Perhaps, most importantly, my compass comes from Black and Latino colleagues who are willing to speak to truths about leading urban schools that too often are marginalized in mainstream conversations about educational policy and practice. They know what is at stake, having experienced it firsthand (personally, professionally or both). They speak to it with an immediacy to which we should all listen much more closely. The high-churn work creates room to have these conversations. This, I believe, is why Black and Latino colleagues have “leaned into” giving voice to the leadership challenges of high-churn schools, as demonstrated here and here.

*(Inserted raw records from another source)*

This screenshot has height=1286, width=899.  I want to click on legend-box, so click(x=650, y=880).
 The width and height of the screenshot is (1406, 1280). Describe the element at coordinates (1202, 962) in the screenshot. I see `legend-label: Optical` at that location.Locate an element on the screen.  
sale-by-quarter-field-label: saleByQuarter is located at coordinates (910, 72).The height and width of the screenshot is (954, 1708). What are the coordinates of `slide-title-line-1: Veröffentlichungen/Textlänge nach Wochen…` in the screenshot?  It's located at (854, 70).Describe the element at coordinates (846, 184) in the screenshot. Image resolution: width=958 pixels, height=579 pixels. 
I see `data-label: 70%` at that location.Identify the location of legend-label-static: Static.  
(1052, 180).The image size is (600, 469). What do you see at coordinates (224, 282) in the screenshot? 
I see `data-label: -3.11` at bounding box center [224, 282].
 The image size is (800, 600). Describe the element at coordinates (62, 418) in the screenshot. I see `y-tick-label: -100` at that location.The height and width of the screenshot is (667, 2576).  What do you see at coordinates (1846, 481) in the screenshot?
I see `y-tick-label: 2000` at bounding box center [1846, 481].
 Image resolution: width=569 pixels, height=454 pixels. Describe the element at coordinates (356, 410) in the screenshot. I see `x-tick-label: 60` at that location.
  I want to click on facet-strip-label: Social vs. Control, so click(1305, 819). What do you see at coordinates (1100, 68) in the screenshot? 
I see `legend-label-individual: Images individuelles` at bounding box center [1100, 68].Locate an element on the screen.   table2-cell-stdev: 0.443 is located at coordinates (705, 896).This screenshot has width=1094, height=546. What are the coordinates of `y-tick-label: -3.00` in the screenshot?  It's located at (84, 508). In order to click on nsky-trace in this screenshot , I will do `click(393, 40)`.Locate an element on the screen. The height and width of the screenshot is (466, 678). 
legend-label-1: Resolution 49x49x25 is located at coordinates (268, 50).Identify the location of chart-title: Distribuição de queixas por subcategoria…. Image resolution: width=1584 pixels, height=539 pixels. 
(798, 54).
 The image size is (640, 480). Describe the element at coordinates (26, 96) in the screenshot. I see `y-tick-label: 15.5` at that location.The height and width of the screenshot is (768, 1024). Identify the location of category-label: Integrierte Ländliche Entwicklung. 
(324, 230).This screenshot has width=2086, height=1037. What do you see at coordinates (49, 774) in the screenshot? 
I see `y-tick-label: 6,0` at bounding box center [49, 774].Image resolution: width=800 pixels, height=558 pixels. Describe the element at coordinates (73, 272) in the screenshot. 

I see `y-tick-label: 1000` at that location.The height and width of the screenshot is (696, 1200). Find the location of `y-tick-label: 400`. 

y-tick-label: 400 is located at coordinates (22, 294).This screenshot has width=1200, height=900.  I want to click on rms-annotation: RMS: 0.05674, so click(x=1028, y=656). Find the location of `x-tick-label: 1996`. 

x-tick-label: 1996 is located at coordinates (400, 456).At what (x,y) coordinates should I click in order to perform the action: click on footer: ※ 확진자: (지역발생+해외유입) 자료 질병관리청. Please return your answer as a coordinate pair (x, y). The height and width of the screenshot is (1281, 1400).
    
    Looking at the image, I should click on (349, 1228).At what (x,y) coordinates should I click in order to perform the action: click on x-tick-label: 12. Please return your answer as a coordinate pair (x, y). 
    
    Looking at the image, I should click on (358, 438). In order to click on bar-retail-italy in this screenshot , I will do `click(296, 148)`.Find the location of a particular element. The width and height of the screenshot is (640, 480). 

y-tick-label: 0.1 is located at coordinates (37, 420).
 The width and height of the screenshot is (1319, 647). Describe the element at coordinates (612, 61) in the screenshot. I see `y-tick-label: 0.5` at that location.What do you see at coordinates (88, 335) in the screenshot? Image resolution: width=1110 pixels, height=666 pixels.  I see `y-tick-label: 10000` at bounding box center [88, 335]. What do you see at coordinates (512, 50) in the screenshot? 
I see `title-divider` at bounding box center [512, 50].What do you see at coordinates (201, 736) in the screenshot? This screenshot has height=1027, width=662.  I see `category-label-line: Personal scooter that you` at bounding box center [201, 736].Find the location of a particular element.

While working as a researcher in education reform, my sense of alienation from my roots has deepened in recent years. I feel strongly that we are not doing enough in research-practice partnerships in education to advance equity. I cannot be the only one who has thoughts such as:

What does it mean for us to be impartial and objective in a society where racism runs deep, as has become so obvious in recent years? We work on problems as if they reside “in” children, families and communities—as if the people need fixing, not the systems, institutions and policies through which we should ensure opportunities for them. Although I hear calls for educational equity from every corner, I don’t hear us taking stances that challenge accepted ways of thinking and knowing. I don’t witness us being advocates in the face of injustice. We are not to be critical of the system (note: our partnerships with the system pay the bills). We are to stick to the data and not acknowledge that it does not provide guidance on its own. Data needs to be contextualized and interpreted to be understood, and the context is complex and political. We are not to speak to social attitudes and ideas—often baked (along with our research assistance) into policy, very possibly grounded in racism and difficult to capture in graphs and charts. All these “rules” or norms encourage us to seek safety in ways of thinking and working that are narrow, technical and specialized, not to mention devoid of vision and imagination for others and ourselves.

I also cannot be the only one who feels a need to reconcile my personal journey with my professional experiences and what to prioritize in the face of my doubts. Although well into my career, I still have my idealism — and am glad to know it is not inevitable that it will fade with experience but rather becomes informed by experience.

My unfinished business is in part about all this—understanding how and why my past propels me, what I want it to mean in my future and how I can have an impact going forward. It comes from a need to feel whole again, to get back in touch with why I started on this path in adulthood. I am my father’s daughter—he once was an up-in-coming doctor on the East coast but went to Alaska to serve the Aleuts and then to New Mexico to serve the Navajo. I eschewed a traditional academic career path (did not consider it, actually) in favor of contributing to research-practice spaces intended to overcome the limitations of researchers, policymakers and practitioners working separately.

I’ve created a home in Chicago. My husband and I have a native prairie garden in our backyard and the city of Chicago, and its neighborhoods, sprawl all around. City parks/open spaces are plentiful, and each is special in its own way. Food markets with authentic ingredients for adventurous cooking —Korean/Asian, Mexican, Middle Eastern, Indian—are close by. I live in a neighborhood that reflects Chicago’s diversity and grubby economic reality. I feel comfortable here.

This Journey space is for personal reflections as I explore my unfinished business. The work and writing I—and others in this field—do can be exceedingly dry and dense. Sadly, we learn to describe ourselves in similarly dry and dense ways. It isn’t sustaining. Plants are life. And our work is for life, to nurture what’s possible. And a lot more is possible.